As public fallout continues following Lance Armstrong's explosive interview with Oprah Winfrey --- during which he admitted to doping --- for the disgraced former cyclist, the tea leaves do not make happy reading.
After Winfrey's two-part interview, which was watched by 3.2 million people, Armstrong's approval rating in the US has taken a further hit even beyond the huge fall that followed the publication of the US Anti-Doping Agency's (USADA) report last October.
After that report --- which ran to 100o pages and leveled extensive allegations --- Armstrong's net favorable rating dropped 75 points from +76 points in 2005, to just +1 point in October 2012.
For perspective, in early January 2013 only 37 percent of US sports fans thought Armstrong shouldn't be credited for his career victories, compared to October 2012 when 49 percent said they thought he should return his medals.

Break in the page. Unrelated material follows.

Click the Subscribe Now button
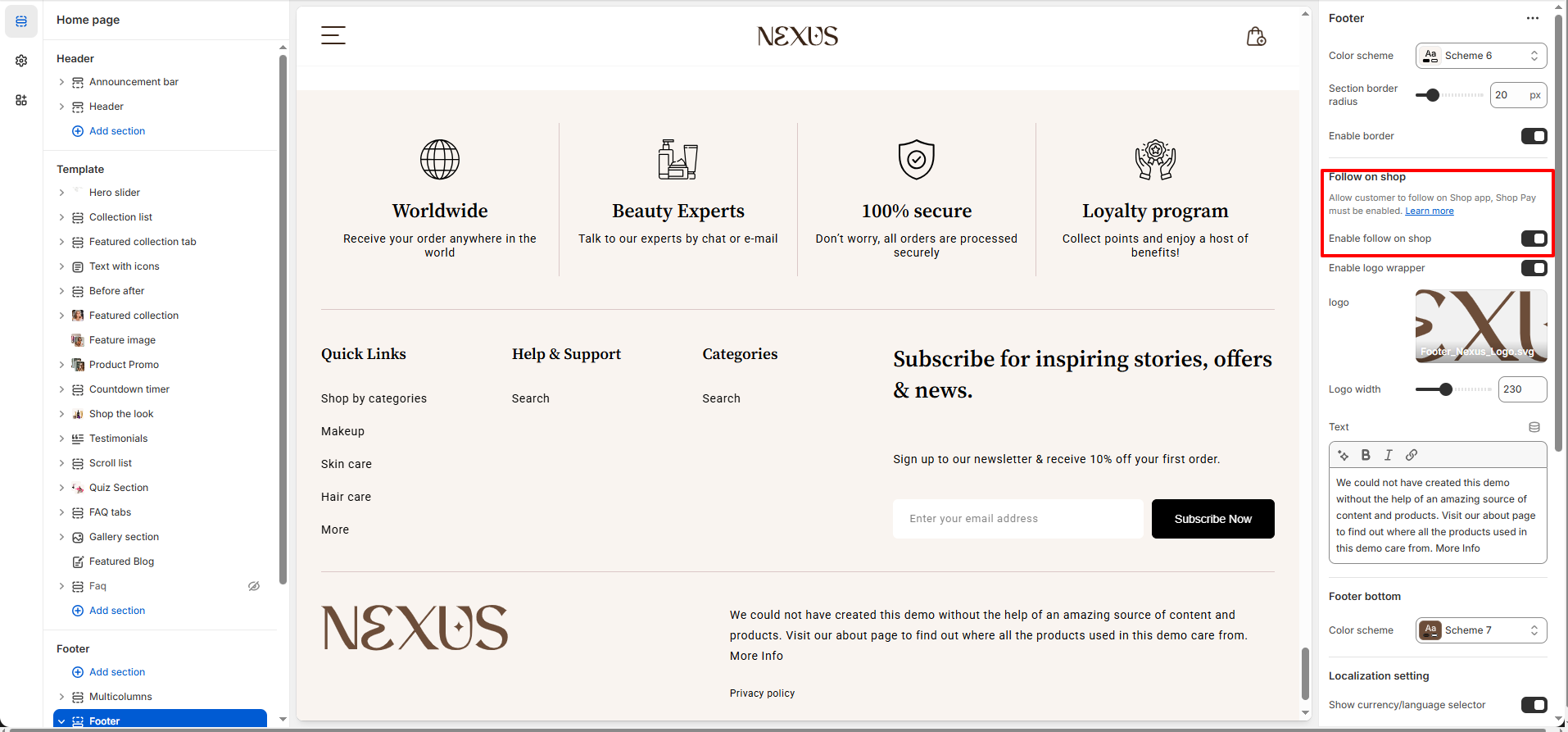click(x=1212, y=519)
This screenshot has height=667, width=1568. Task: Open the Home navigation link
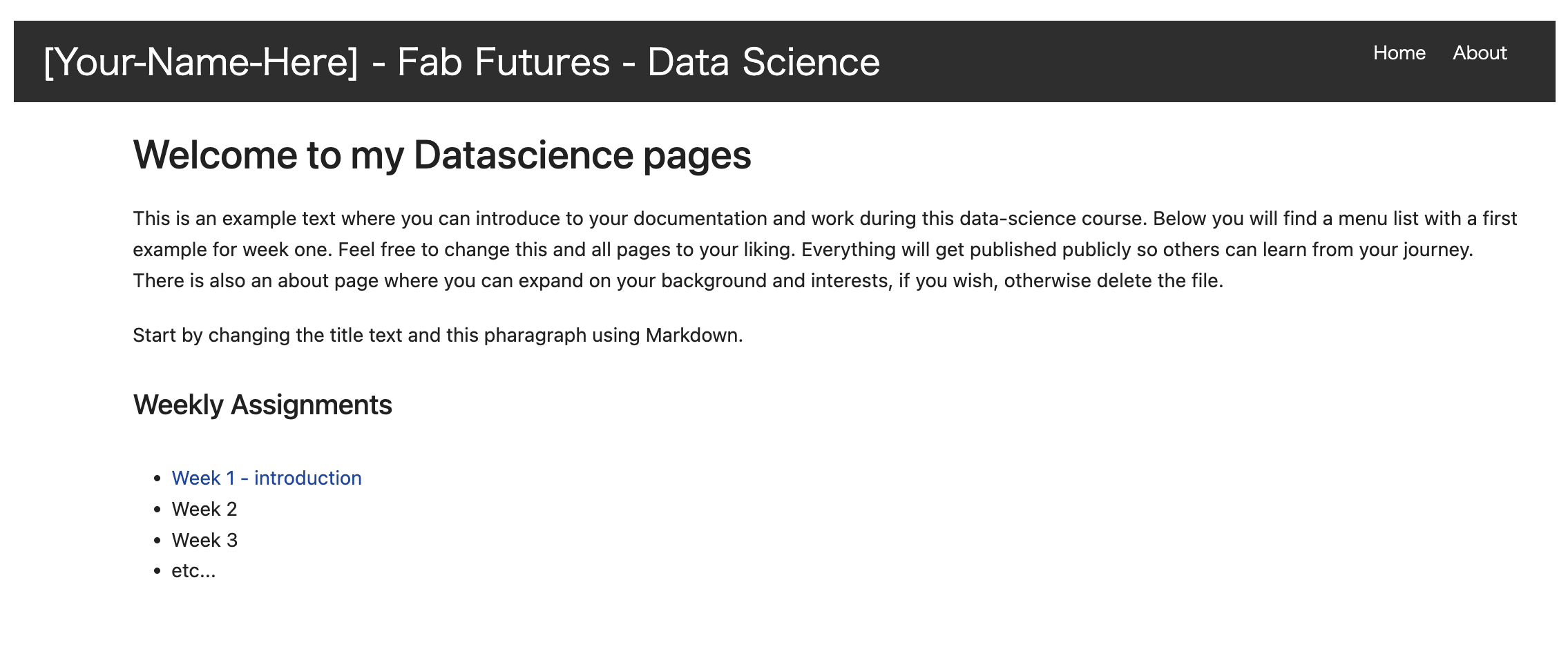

In a scientific poll conducted by SurveyUSA on Tampa Bay, Portland and San Diego residents, after the interview aired only 21 percent of Americans polled thought Armstrong could restore his reputation.
Further statistics from SurveyUSA showed that only 17 percent thought that Lance was being completely honest with Oprah, and those who thought he was a liar before still think so.
The survey also revealed that 52 percent think Armstrong should never be allowed to ride again, and a hefty 71 percent think his USADA lifetime ban from cycling, running, and elite triathlon events should stay in place for a while yet.
But although the court of public opinion has judged Armstrong and found him wanting, fortunately his friends are more forgiving.
"Where I am now is I've put myself out of the way and I am happy for this guy, who has now chosen to re-enter this new chapter of his life a truly free man. And the weight he had on his shoulders, without the bogeyman under the bed, the skeleton in the closet that he's carried for 14 years. Fourteen years he lied and carried the lie with him."
"I think that honesty is always the best bet and that the truth will set you free" adding that for Armstrong "to carry around a weight like that would be devastating in the long run."
For Armstrong, a slew of heavyweight lawsuits and a request from USADA to speak under oath about the full extent of his doping continues the pressure. As for the US public, at this point The Guardian's verdict seems the most accurate:
"The numbers say that Armstrong has painted himself into a corner by confessing: the problem for this fallen American icon is that few, if any, now even believe in his apologies."